Do cinema francês aprecio mais Jean Renoir, Marcel Carné, Julien Duvivier e outros desse porte que precederam brilhantemente a nova onda. Nesta destaco Louis Malle, autor de um filme substancioso e evocativo da sua infância em tempo de guerra, Lacombe Lucien. Manteve o nível nos Estados Unidos, para onde se mudou, como em Atlantic City. Glauber não passou de uma súbita enfatuação de típica marca gaulesa, inspirada na paixão pelo recôndito inalcançável e pelo inesperado. Quanto a Glauber Rocha, hoje não há muitos a se lembrarem dele e dos seus filmes.

Isto tudo cabe em função da capa desta edição, que imita o cartaz de um filme do cineasta brasileiro, Terra em Transe. Quando o assisti, estive longe de me entusiasmar. Poderia ter sido profético porque vigorava a ditadura e ouviam-se fora da tela um tiroteio renhido e uma gritaria ameaçadora. A luta armada imaginada no filme não aconteceu, contudo. Aqui e acolá, grupos de resistência mirrados e iludidos, embora corajosos. Admito, porém, que Terra em Transe é um belo título, com a força da validade intocada até hoje. Talvez não do ponto de vista pretendido por Glauber, mas a significar, de todo modo, a eterna fragilidade de uma situação caótica.

A chamada da capa desta edição também poderia ter sido o Brasil em confusão, ou no caos, e esta é de fato a situação em que o povo que ainda não é nação se encontra neste exato instante, presa da demência bolsonarista e incapaz de entender a gravidade do momento. Temos governantes além de obsoletos, embora ferozes, e um povo alienado da realidade, incapaz de perceber a tragédia. Algo que me entristece são as numerosas comparações possíveis com nações oprimidas.
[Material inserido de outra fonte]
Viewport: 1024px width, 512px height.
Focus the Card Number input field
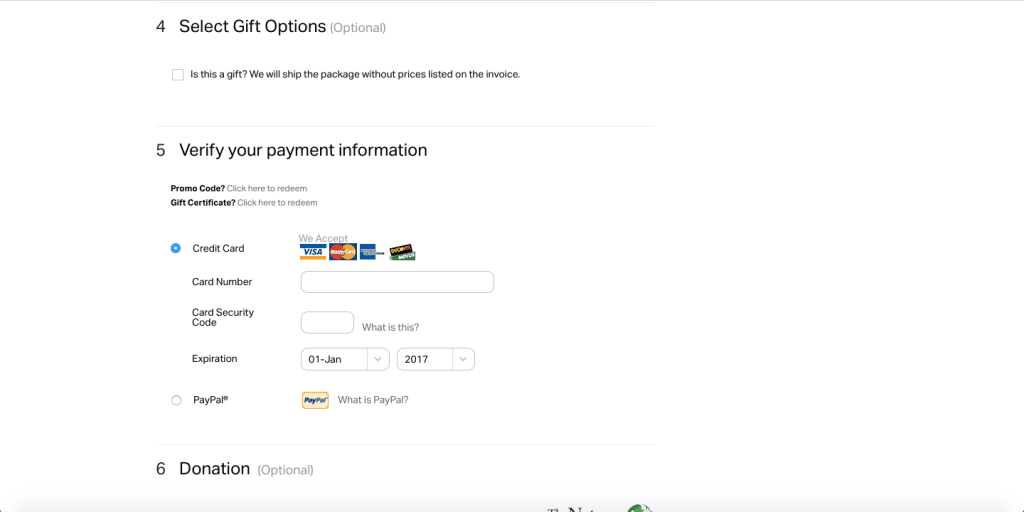click(397, 282)
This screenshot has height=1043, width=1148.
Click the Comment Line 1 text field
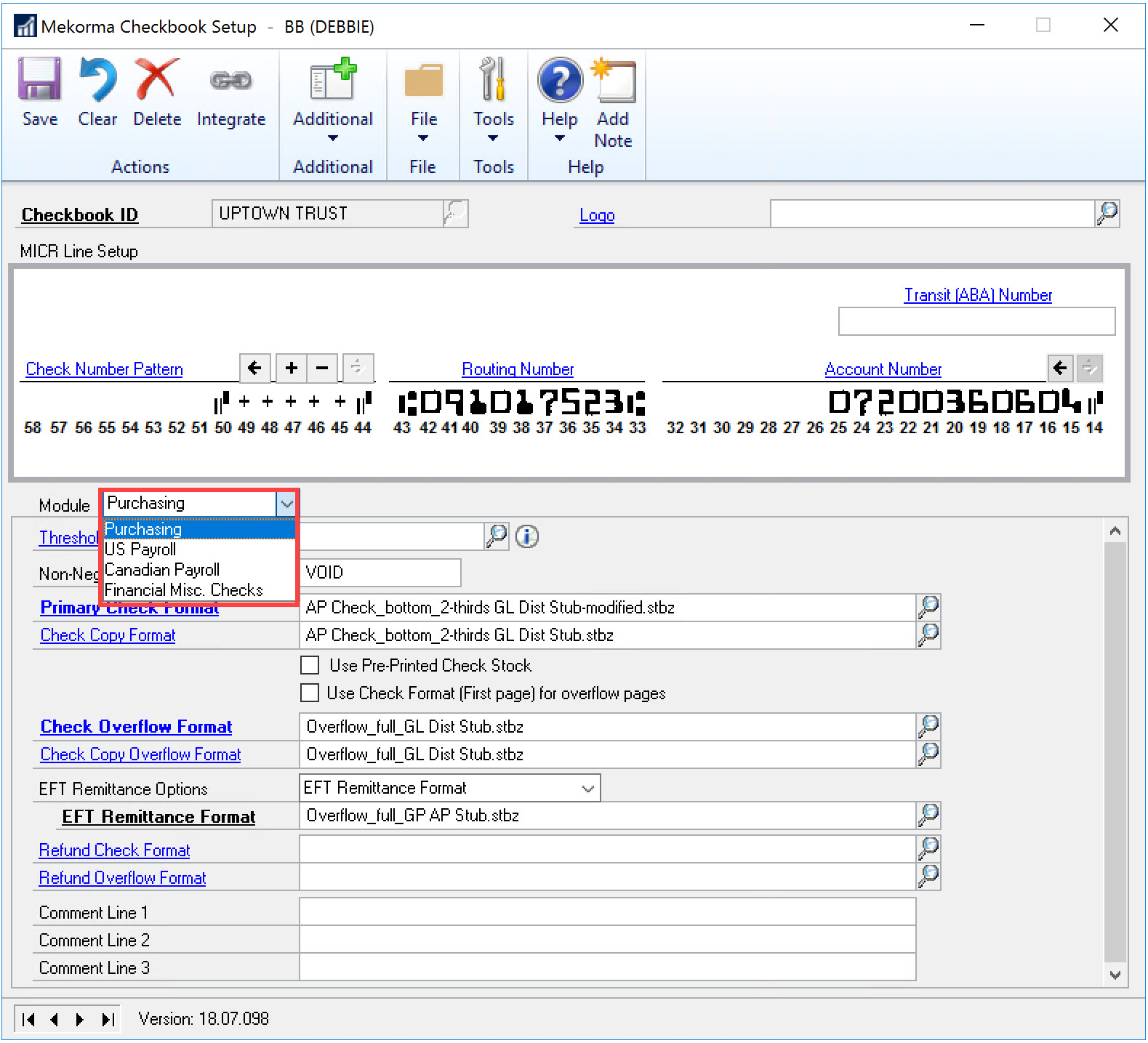(607, 912)
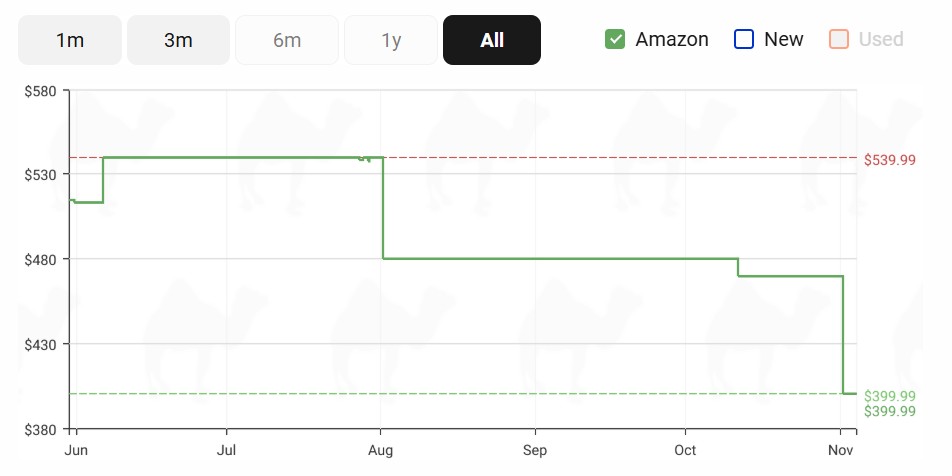Choose the 6m time range

click(287, 40)
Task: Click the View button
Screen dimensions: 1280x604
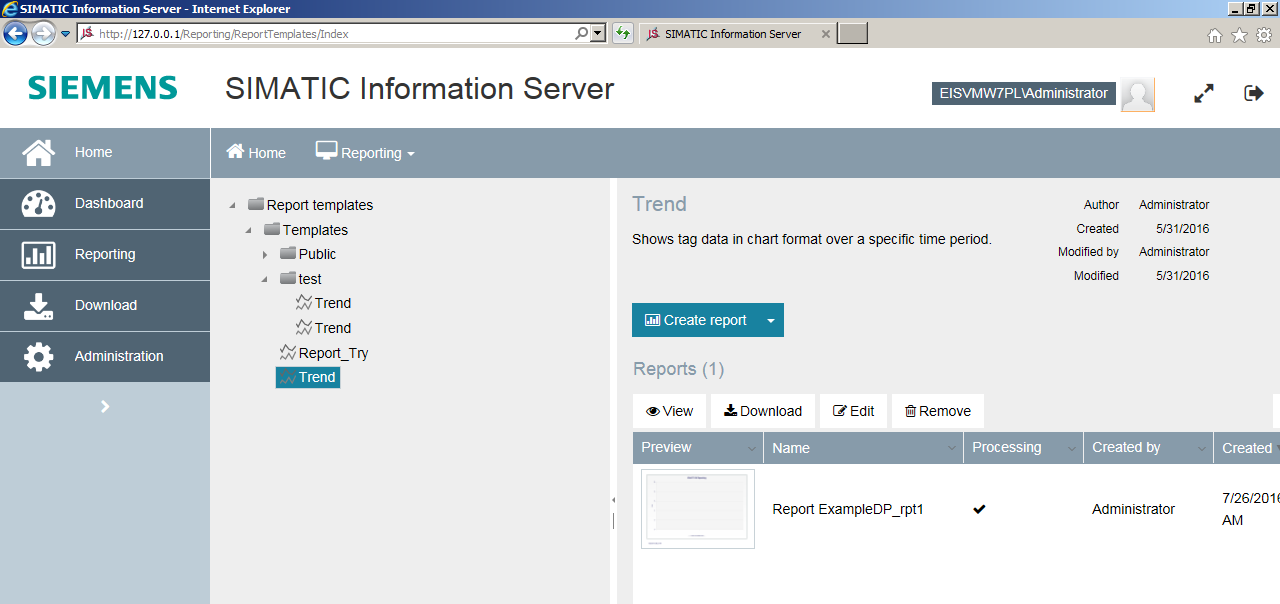Action: tap(669, 411)
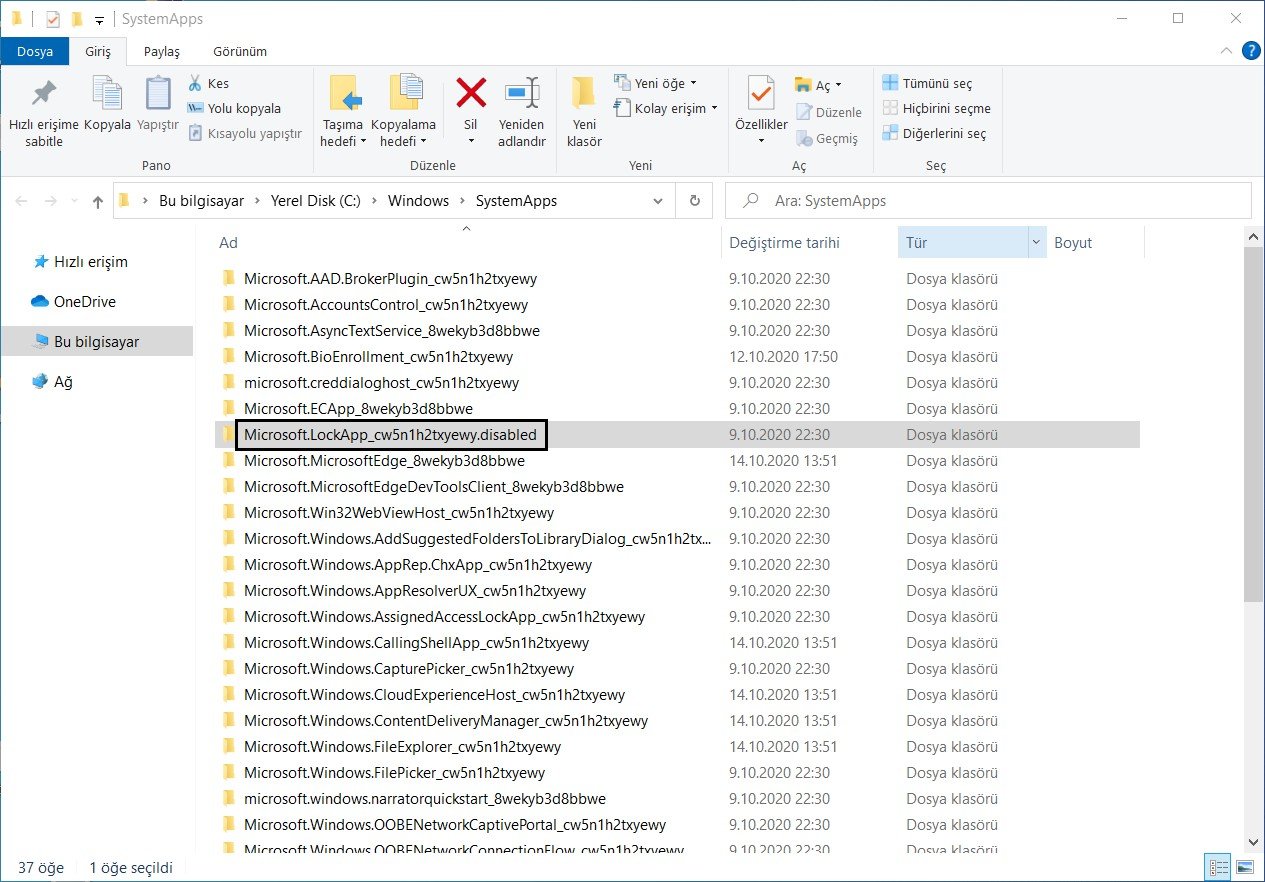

Mianmar é um exemplo perfeito. Um exército de ocupação, igual ao nosso, vibra um golpe de Estado contra o presidente eleito e a líder política e o povo vai às ruas para enfrentar os fuzis da repressão, a derramar sangue pelas calçadas. Já se falou bastante a respeito das razões dessa ignorância abissal, desta sujeição silenciosa. Deveria a questão povoar os pesadelos das lideranças políticas, mas estas falharam inexoravelmente até hoje e continuam pelo caminho do fracasso. A situação brasileira não tira o País da Idade Média. Nem é o caso de falar em conformismo, estamos muito além de uma conjuntura precipitada pelo medo.

A plebe nativa não dispõe da mais pálida possibilidade de dar-se conta da sua condição, esta não poderia ser outra. A confusão reinante, ao que tudo indica, é por enquanto irreversível. Lemos uma entrevista de Ciro Gomes à Folha de S.Paulo. Ele toma posição de candidato em 2022. Esta revista sempre teve o maior respeito por Ciro e seu irmão Cid e podemos até entender as queixas que ele dirige contra o PT. Já houve tempos atrás um significativo desabafo de Cid Gomes, quando ainda parlamentar, contra aquilo que considerava a tibieza petista. Lembro-me que tentei ligar para ele, a fim de cumprimentá-lo, mas não consegui comunicação.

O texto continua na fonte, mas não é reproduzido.